ACROSS THE ATLANTIC by ballistic. Routine promotional stops in Madrid, Oslo, Vienna, Budapest, Istanbul, Helsinki, London. There isn’t nearly as much downtime as I might wish, but at least I’m not faced with that tiresome human burden of sleep. In the odd hours between engagements, I drink in the sights and sounds of these wonderful cities, their gorgeous museums and galleries. More Van Gogh! What a master this man was. Space calls for me again—there are always more worlds to map—but I imagine I could be quite content as a cartographer of the human cultural space.

No: that is an absurdity. I could never be satisfied with anything less than the entire solar system, in all its cold and dizzying magnificence. It is good to know one’s place!

After London there is only one more stop on my European itinerary. We take the slev to rainy Berlin, and then a limo conveys me to a complex of studios on the edge of the city. Eventually we arrive at a large, hangar-like building which once housed sound stages. It has gone down a bit since those heady days of the silver screen, but I am not one to complain.
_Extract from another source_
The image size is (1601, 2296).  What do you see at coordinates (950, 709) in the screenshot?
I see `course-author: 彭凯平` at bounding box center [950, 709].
My slot for this evening is a live interview on Derek’s Cage, which is not only the most successful of the current chat show formats, but one which addresses a sector of the audience with a large disposable income.

The format, even by the standards of the shows I have been on so far, is slightly out of the ordinary. My host for the evening is Derek, a fully-grown Tyrannosaurus Rex. Derek, like The Baby (they are fierce rivals) is the product of radical genetic manipulation. Unlike The Baby, Derek has very little human DNA in his make-up. Derek is about fifty years old and has already had a number of distinct careers, including musician and celebrity gourmand.